GISEVIUS: Yes, a great number.

DR. LATERNSER: About how many would you say?

GISEVIUS: I cannot give you the number, for at that time I was not informed of how many of the General Staff Stauffenberg had on his side. I do not doubt that Stauffenberg, Colonel Hansen, and several other stout-hearted men had discovered a number of clean, courageous officers among the General Staff, and that they could count on the support of very many decent members of the General Staff, but whom they naturally could not initiate into their plans beforehand.

DR. LATERNSER: Yes, that will be sufficient for this point. Another question has occurred to me. You mentioned General Von Tresckow previously.
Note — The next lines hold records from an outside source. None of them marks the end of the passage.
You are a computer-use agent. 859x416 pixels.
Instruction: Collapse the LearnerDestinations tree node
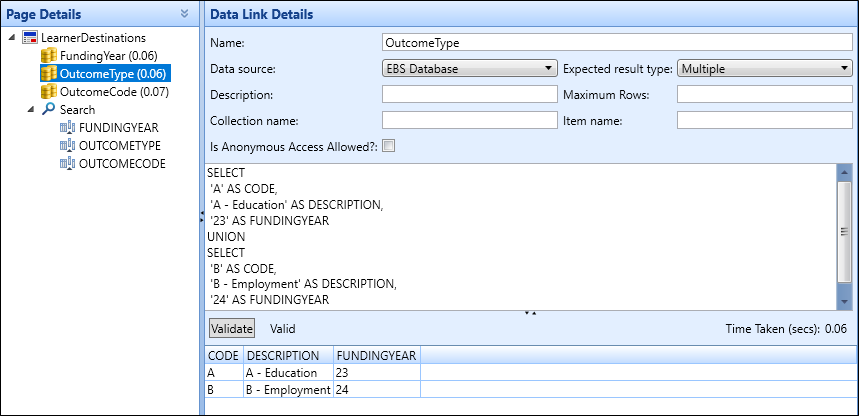point(11,37)
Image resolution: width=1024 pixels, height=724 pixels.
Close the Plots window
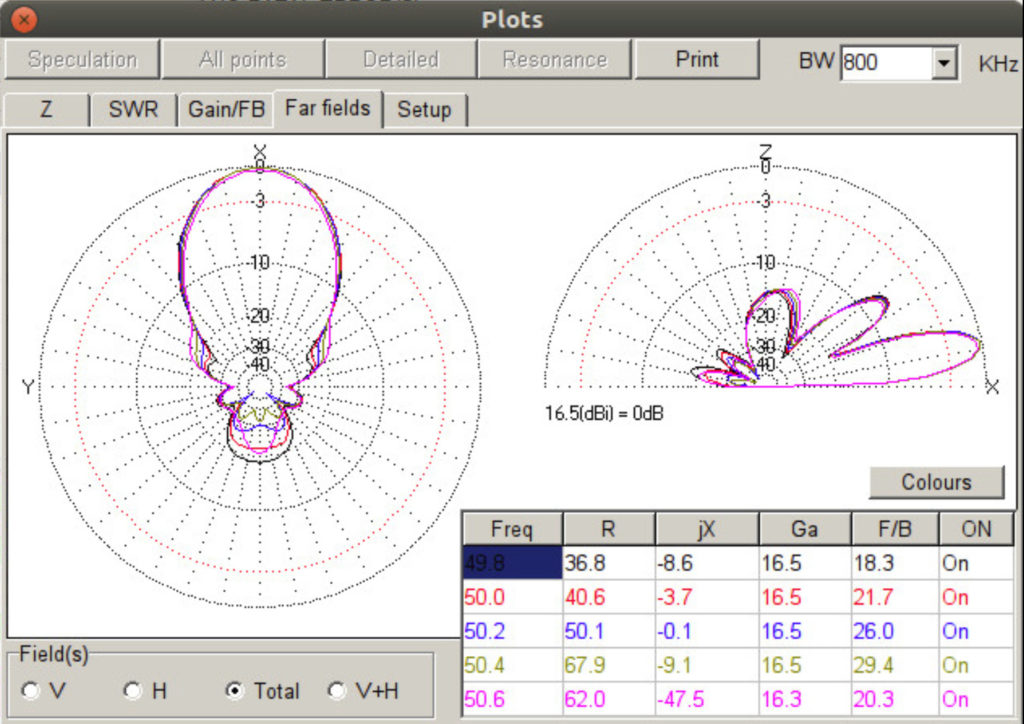tap(25, 19)
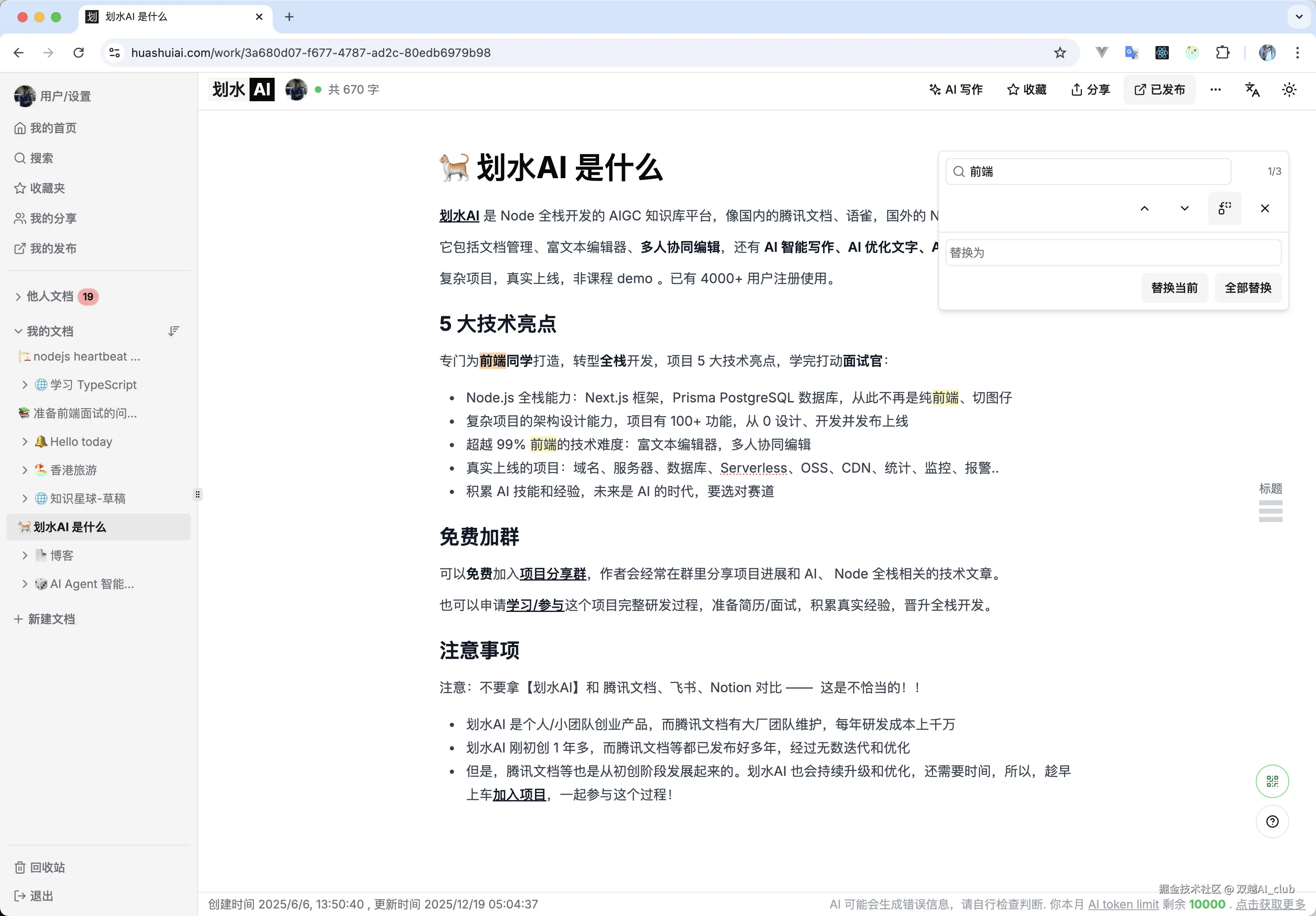1316x916 pixels.
Task: Collapse the 我的文档 section
Action: click(17, 331)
Did you know General Von Tresckow personally?

GISEVIUS: Yes.

DR. LATERNSER: Do you know anything about the fact that, after he learned that the commissar decree had been issued, General Von Tresckow remonstrated with Rundstedt and that these remonstrances contributed to the fact that the commissar decree was not passed on in General Field Marshal Von Rundstedt’s sector?

GISEVIUS: Tresckow belonged to our group for many years. There was no action which made us so ashamed as this one, and from the very start he courageously called the attention of his superiors to the inadmissibility of such terrible decrees. I remember how at that time we learned of the famous commissar decree at first through hearsay, and we immediately sent a courier to Tresckow to inform him simply of the intention of such an outrage, and how after the decree had been published, Tresckow, at a given signal, remonstrated with General Field Marshal Von Rundstedt in the way you described.

THE PRESIDENT: You said a while ago that you were just going to ask your last question.

DR. LATERNSER: Mr. President, I am sorry I could not keep to that. A number of questions arose from the testimony of the witness, but this was my last question.